A medical researcher claims that the proportion of people taking a certain medication that develop serious side effects is $12 \%$. To test this claim, a random sample of 900 people taking the medication is taken and it is determined that 93 people have experienced serious side effects.
The following is the setup for this hypothesis test:
\[
\begin{array}{l}
H_{0}: p=0.12 \\
H_{a}: p \neq 0.12
\end{array}
\]
Find the p-value for this hypothesis test for a proportion and round your answer to 3 decimal places.
The following table can be utilized which provides areas under the Standard Normal Curve:
\begin{tabular}{|c|c|c|c|c|c|c|c|c|c|}
\hline$z$ & 0.00 & 0.01 & 0.02 & 0.03 & 0.04 & 0.05 & 0.06 & 0.07 & 0.08 \\
\hline-1.8 & 0.036 & 0.035 & 0.034 & 0.034 & 0.033 & 0.032 & 0.031 & 0.031 & 0.030 \\
\hline-1.7 & 0.045 & 0.044 & 0.043 & 0.042 & 0.041 & 0.040 & 0.039 & 0.038 & 0.038 \\
\hline-1.6 & 0.055 & 0.054 & 0.053 & 0.052 & 0.051 & 0.049 & 0.048 & 0.047 & 0.046 \\
\hline-1.5 & 0.067 & 0.066 & 0.064 & 0.063 & 0.062 & 0.061 & 0.059 & 0.058 & 0.057 \\
\hline-1.4 & 0.081 & 0.079 & 0.078 & 0.076 & 0.075 & 0.074 & 0.072 & 0.071 & 0.069 \\
\hline
\end{tabular}
Provide your answer below:
P-value=
Answer
The p-value for this hypothesis test for a proportion is \(\boxed{0.124}\).

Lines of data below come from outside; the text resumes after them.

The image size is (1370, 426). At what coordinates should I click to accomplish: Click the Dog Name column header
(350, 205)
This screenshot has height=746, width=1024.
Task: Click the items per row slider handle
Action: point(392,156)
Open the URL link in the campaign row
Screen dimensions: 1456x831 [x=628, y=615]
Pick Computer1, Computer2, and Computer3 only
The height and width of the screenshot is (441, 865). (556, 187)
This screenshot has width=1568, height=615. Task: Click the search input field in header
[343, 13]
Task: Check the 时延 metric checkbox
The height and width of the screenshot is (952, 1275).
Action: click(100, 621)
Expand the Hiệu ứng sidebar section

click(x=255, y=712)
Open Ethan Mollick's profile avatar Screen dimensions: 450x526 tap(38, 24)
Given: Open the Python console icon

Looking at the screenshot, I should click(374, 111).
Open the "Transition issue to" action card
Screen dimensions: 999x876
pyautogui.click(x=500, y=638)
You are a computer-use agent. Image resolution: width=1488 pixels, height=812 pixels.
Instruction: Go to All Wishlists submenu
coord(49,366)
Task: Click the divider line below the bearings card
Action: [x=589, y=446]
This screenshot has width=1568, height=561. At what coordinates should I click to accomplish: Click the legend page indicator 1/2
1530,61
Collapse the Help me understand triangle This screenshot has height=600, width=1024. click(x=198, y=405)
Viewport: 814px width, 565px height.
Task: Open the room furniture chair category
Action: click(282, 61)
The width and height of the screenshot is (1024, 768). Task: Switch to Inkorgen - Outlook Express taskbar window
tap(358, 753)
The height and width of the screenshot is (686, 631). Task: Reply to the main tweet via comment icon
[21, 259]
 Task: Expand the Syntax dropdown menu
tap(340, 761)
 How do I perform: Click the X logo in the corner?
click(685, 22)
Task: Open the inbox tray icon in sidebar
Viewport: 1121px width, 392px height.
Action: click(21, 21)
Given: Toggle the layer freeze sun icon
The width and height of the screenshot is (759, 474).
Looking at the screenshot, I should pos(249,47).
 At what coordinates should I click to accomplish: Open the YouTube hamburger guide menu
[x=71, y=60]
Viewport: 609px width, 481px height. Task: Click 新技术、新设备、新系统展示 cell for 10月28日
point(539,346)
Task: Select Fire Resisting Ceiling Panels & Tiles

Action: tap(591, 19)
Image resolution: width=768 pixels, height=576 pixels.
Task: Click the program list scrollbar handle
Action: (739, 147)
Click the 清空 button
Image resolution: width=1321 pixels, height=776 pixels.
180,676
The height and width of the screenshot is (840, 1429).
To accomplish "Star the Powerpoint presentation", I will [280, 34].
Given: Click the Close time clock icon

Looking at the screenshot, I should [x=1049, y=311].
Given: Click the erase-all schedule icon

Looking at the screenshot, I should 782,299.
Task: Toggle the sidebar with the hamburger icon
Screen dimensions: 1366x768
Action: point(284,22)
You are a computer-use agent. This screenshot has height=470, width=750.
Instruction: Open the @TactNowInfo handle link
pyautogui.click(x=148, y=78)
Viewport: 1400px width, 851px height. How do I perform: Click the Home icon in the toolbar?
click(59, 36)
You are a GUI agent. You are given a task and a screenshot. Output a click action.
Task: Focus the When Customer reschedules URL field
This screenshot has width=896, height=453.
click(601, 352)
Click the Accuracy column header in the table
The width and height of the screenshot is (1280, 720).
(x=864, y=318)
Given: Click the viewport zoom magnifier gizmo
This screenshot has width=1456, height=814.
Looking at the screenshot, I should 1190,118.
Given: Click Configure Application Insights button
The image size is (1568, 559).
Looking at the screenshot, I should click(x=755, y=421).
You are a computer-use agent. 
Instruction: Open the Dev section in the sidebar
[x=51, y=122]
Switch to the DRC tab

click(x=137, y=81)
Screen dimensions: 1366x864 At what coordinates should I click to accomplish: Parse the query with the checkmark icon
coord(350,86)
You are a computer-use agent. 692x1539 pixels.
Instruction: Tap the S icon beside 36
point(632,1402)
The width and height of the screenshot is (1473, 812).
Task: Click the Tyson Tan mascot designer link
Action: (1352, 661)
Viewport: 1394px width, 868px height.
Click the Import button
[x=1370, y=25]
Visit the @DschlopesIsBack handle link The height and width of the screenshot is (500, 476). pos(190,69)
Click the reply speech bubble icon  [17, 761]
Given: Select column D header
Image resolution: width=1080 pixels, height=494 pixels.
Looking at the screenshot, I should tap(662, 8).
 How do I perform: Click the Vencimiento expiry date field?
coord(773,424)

Step 1 :Given that the null hypothesis \(H_{0}: p=0.12\) and the alternative hypothesis \(H_{a}: p \neq 0.12\).
Step 2 :A random sample of 900 people taking the medication is taken and it is determined that 93 people have experienced serious side effects.
Step 3 :Calculate the observed proportion \(p_{obs} = \frac{x}{n} = \frac{93}{900} = 0.10333333333333333\).
Step 4 :Calculate the standard error \(se = \sqrt{\frac{p_{null}(1-p_{null})}{n}} = \sqrt{\frac{0.12(1-0.12)}{900}} = 0.010832051206181281\).
Step 5 :Calculate the z-score \(z = \frac{p_{obs} - p_{null}}{se} = \frac{0.10333333333333333 - 0.12}{0.010832051206181281} = -1.5386436372416588\).
Step 6 :Using the standard normal distribution table, find the probability of obtaining a z-score as extreme as, or more extreme than, the observed z-score. This will be our p-value.
Step 7 :The p-value for this hypothesis test for a proportion is \(\boxed{0.124}\).